That’s when the unexpected turn happened. ‘We also have had kids. We know what they get up to. Apology accepted, and don’t worry we will vacuum this up.’
What a relief, thought the kids. What a fantastic couple, thought Chris and I. They could have really gone the distance with this one. (I think of another elderly couple up the road who pressed charges on the neighbouring family for ‘assault by hose pipe’ when they had been sprayed through the fence.)
By the end of our time with our new friends, we accepted an invitation to come again and play with the pet dogs, and also to come and swim. ‘It’s important for children to get to know their neighbours’ explained the gracious lady.

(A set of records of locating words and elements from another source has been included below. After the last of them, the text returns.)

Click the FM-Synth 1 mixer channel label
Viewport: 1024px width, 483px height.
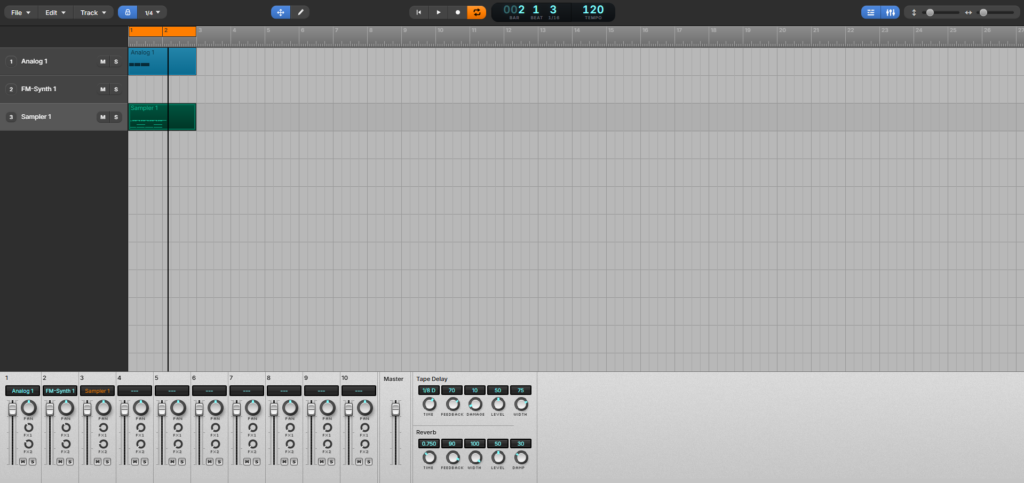point(59,391)
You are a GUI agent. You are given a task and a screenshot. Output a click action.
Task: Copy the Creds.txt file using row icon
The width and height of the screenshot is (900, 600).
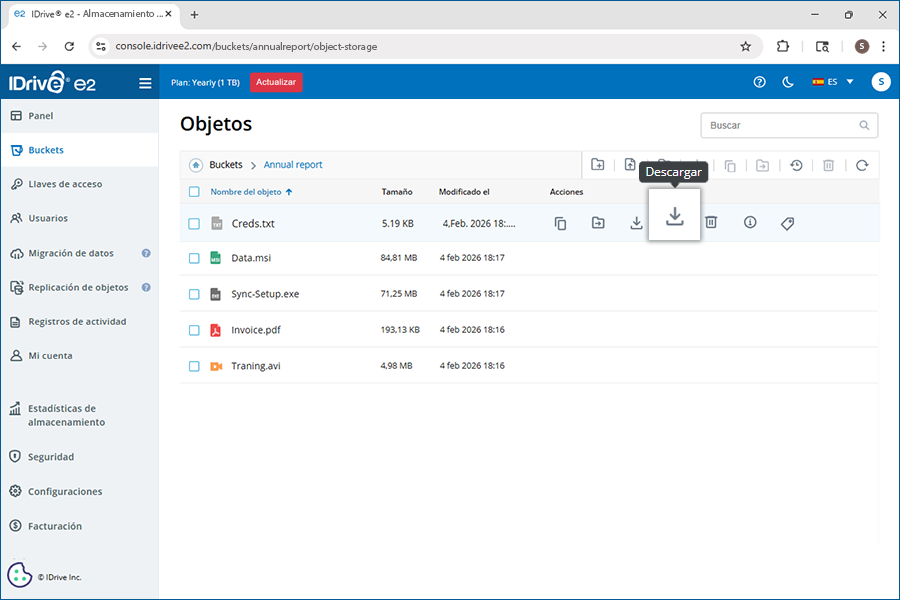[560, 223]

Our kids more or less skipped home, and that’s when Eli said his words. ‘Wow! What a life lesson was that.’
Taking Eli’s cue, Chris and I asked them what else they learnt.
‘Don’t judge people you hardly know. You might think they are nasty at first but if you get to know them, they may be very nice,’ commented Eli further. Another kid chimed in, ‘Mary and Bruce are so nice! They’re not nasty at all.’ A smaller one added, ‘I can’t wait to go play with those dogs, Juba and Orca.’

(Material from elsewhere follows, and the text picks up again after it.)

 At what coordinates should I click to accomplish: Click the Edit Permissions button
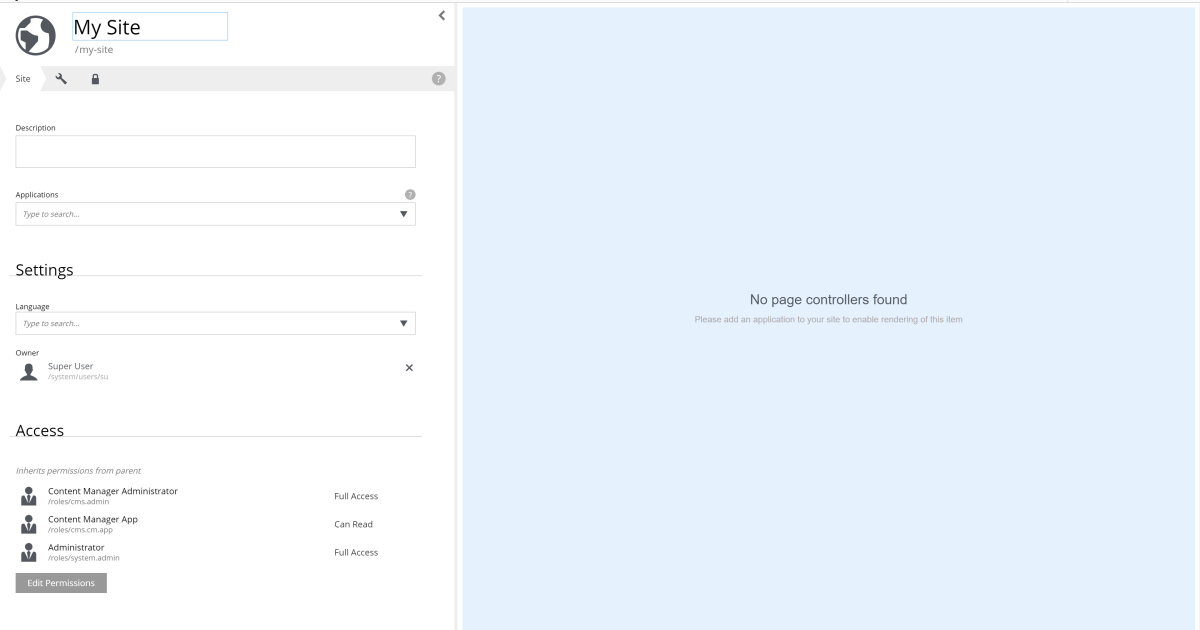click(60, 582)
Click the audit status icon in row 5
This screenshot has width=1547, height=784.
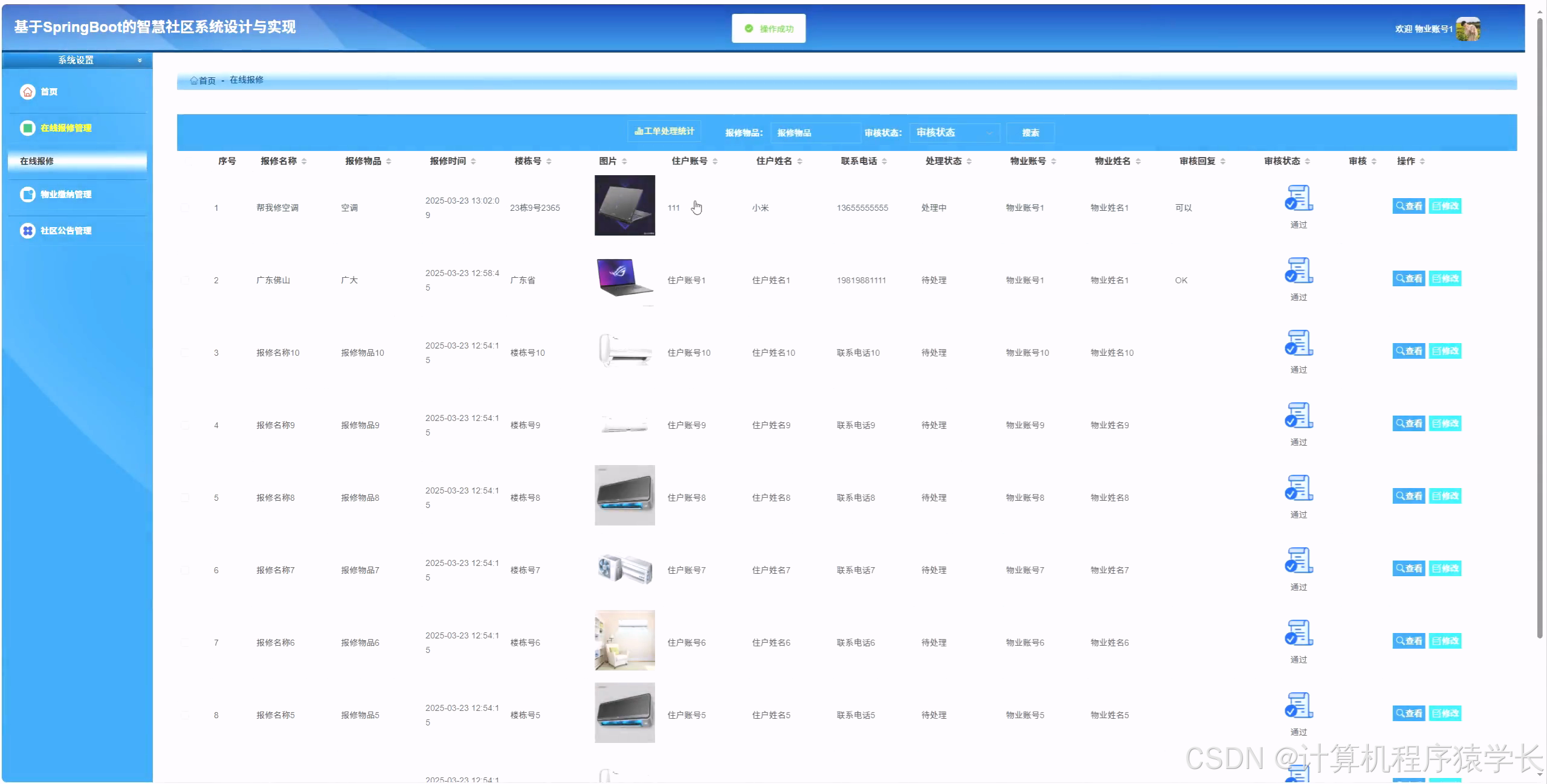pyautogui.click(x=1299, y=489)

They carried on, the hard-earned wisdom squeezing out of the situation they had just experienced like fresh juice from an orange….
‘Don’t be nasty to people, even if you think they are nasty.’
‘If you do something wrong, don’t blame others.’
‘If you do something wrong, say sorry and really mean it.’
Those truly are lessons that my kids won’t forget. Now I wait eagerly for more teachable moments to serve up their delicacies to my kids. Hm, I wonder what our neighbours on the other sides of our house can teach them?